Hekimin odasında hemşiresi ve bir hastası var. “Sıradaki hasta” çağrısı ile odaya girdik. Durumumu anlattım.
Hafif gülümseyen bir ifade ile, “Yenifoça’ya gitmeniz gerekiyor”.
Eşim Nurdan ve benden ani tepki, ikimiz birden “Neden?”.
“Yasal olarak ben dört bin kişiye bakabiliyorum. Bu sayı da doldu. Bundan sonra gelenlere Yenifoça bakacak.”

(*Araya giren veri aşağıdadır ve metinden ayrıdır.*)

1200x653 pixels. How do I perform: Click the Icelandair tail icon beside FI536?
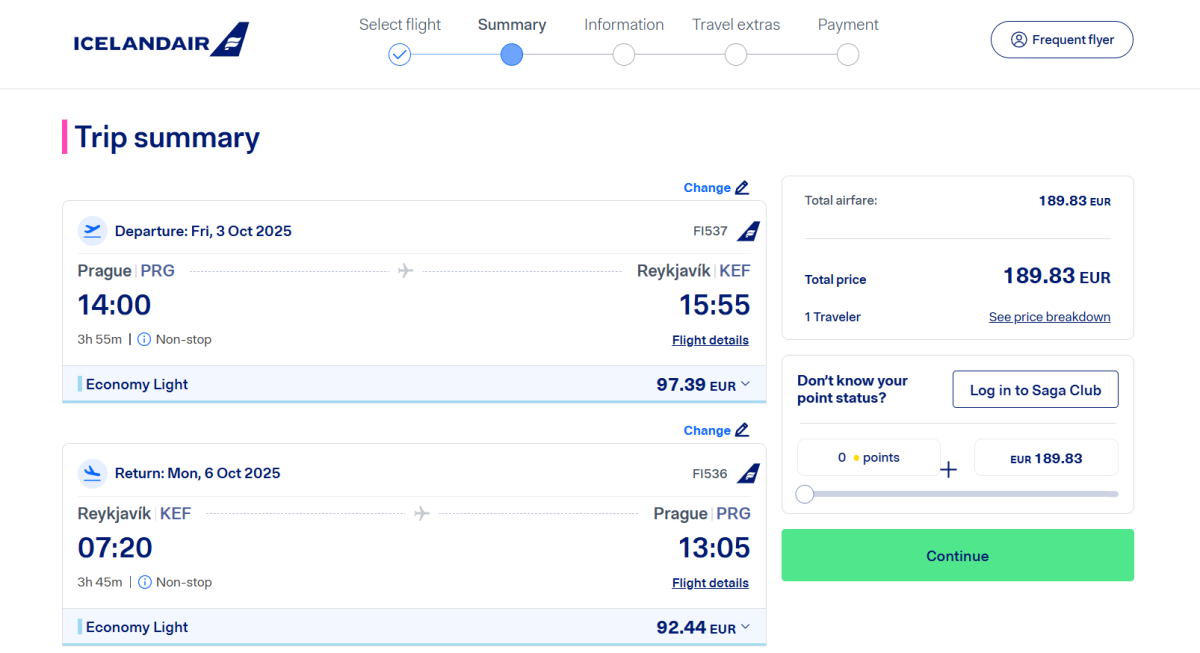click(x=748, y=474)
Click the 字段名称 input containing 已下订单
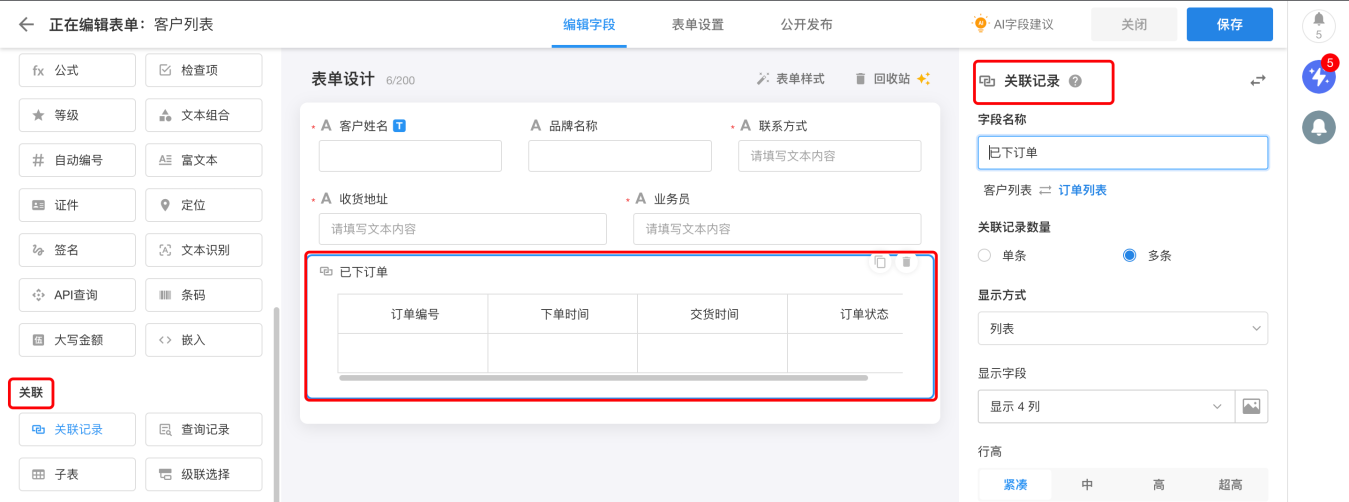Image resolution: width=1349 pixels, height=502 pixels. tap(1122, 153)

Sağlık bürokrasisinin bu kadar yanlış işleyebileceği olasılığına inanmak istemiyoruz, ama maalesef böyle işliyormuş.
“Sıradaki hasta”
Hemşirenin bu seslenişi ile ilaçlarımızı yazdıramadan odadan çıkıyoruz.
Bir beldede yaşıyorsunuz ve beldenizde eskiden sağlık ocağı olan üç katlı bir binada çalışan bir aile hekimi var ve siz bu hekimden sağlık hizmeti alamıyor ve on kilometre ötenizdeki başka bir beldeye yönlendiriliyorsunuz. Üstüne üstlük Bağarası’ndan Yenifoça’ya toplu taşıma ile ulaşım neredeyse hiç yok. Varsa kendi özel aracınız ile gitmek zorundasınız.
Avrupa sistemi diye lanse edilen ve büyük vaatler ile yaygınlaştırılmaya çalışılan “Aile Hekimliği Sistemi” böyle işleyecekse, biz daha insanca sağlık hizmeti alabildiğimiz sağlık ocaklarımızı geri istiyoruz!